About this task: The listing below should be written out again word for word, please.

Information supplied:
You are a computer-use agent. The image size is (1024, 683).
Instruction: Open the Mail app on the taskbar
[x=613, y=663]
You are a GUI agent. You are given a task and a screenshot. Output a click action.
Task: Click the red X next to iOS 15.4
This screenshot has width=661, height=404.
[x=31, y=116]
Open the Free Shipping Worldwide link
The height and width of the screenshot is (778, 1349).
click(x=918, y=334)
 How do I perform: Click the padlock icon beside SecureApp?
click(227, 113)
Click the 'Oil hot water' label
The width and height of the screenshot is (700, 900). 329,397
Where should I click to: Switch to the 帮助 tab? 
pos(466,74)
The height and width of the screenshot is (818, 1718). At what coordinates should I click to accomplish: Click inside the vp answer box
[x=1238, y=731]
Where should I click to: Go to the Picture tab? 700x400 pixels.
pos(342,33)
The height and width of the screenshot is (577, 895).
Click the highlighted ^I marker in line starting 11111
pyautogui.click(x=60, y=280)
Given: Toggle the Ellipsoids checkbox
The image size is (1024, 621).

Answer below:
You are a computer-use agent. The image size is (1024, 683).
Instruction: Open the Mail app on the taskbar
[x=613, y=663]
You are a GUI agent. You are given a task and a screenshot. Output a click action.
Task: Click the red X next to iOS 15.4
This screenshot has width=661, height=404.
[x=31, y=116]
Open the Free Shipping Worldwide link
The height and width of the screenshot is (778, 1349).
click(x=918, y=334)
 How do I perform: Click the padlock icon beside SecureApp?
click(227, 113)
Click the 'Oil hot water' label
The width and height of the screenshot is (700, 900). 329,397
Where should I click to: Switch to the 帮助 tab? 
pos(466,74)
The height and width of the screenshot is (818, 1718). At what coordinates should I click to accomplish: Click inside the vp answer box
[x=1238, y=731]
Where should I click to: Go to the Picture tab? 700x400 pixels.
pos(342,33)
The height and width of the screenshot is (577, 895).
Click the highlighted ^I marker in line starting 11111
pyautogui.click(x=60, y=280)
Given: Toggle the Ellipsoids checkbox
The image size is (1024, 621).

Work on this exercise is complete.